When the freshman players walked into our coach’s office at Swarthmore College in the fall of 1987, the first things we noticed were the photos. There were a dozen or so of them on the walls, all framed, all black and white. Nearly all of them were of the 1981 and 1985 tennis teams, each of which had won a national Division III championship, an extreme rarity in the school's athletic history.
There were action shots and celebration shots, as well as one photo of each team after the trophy ceremony, all the members lined up, grinning crookedly. Two players from each of those teams held the Holy Grail of college sports, the rectangular wooden NCAA championship plaque, which looks exactly like the one that the winners of the Final Four in basketball gather around every March.
We studied the photos with awe and apprehension. This is what winning looked like; this was the top of the mountain we had not yet begun to try to climb. It was, frankly, hard to imagine ourselves in any of these shots. How did you become a national champion of anything, anyway?
The guys on the ’81 team, while they had played there just six years earlier, already looked like they came from a different, post-60s era. Many were rail thin, wore high socks, and sported long hair and headbands. We could relate to the ’85 team a little better. By then short, preppie-yuppie hair had come back, and the players looked like jocks rather than hippies in disguise. The team was lined up along the stone wall at the back of our courts. Two seniors at the center held the big plaque. They had blond hair, flip-flops, and easy smiles. Winning it all looked like the easiest thing in the world.

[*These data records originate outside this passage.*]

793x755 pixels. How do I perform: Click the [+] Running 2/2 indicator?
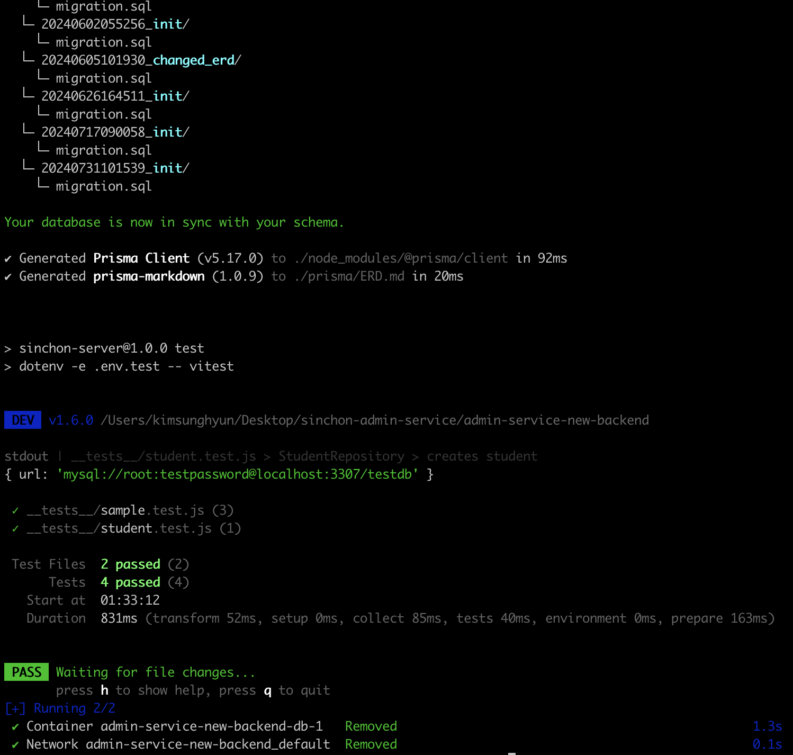point(60,708)
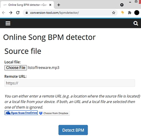The height and width of the screenshot is (136, 141).
Task: Go forward with the forward arrow
Action: click(11, 13)
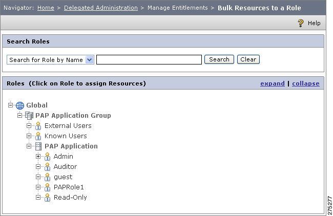
Task: Click the question mark Help icon
Action: click(x=301, y=23)
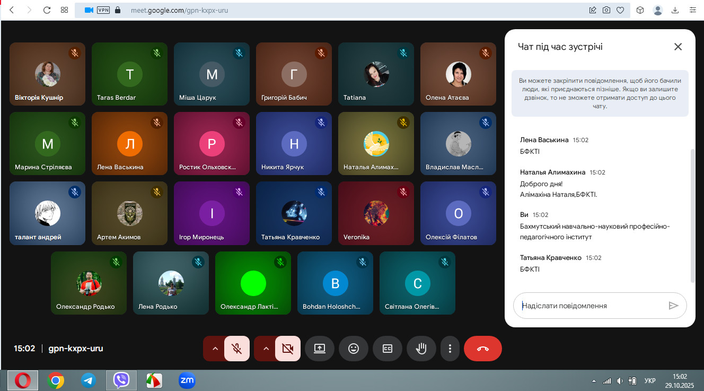Click the УКР language indicator in tray

(649, 380)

There was a senior on our team who had been a freshman in '85. He made those guys sound even cooler than they appeared to be in the picture. According to legend, they’d been honor students, Big Men on Campus, committed athletes, and clutch players. On the one hand, this legacy was intimidating; anything short of another national championship would be a disappointment. But it was also inspiring; there was a tradition of success in tennis at Swarthmore—the great coach Ed Faulkner had built the program—that made losing harder to accept.
That spring, the team made its annual trip to California for spring break week. Each year we traveled down the coast from San Francisco to L.A., playing a team a day. One of the first we faced was UC-Berkeley. It was a terrible mismatch, of course. Berkeley was a Top 20 Division I team; they existed several levels of the game above us. But our coach had played there, so they scheduled a practice match with us.
I was the No. 2 player in our line-up, and I got beaten badly. Serves blew past me, returns blew past me. It was a humbling afternoon, one of those in which you’re unpleasantly reminded of your place in the very long tennis pecking order.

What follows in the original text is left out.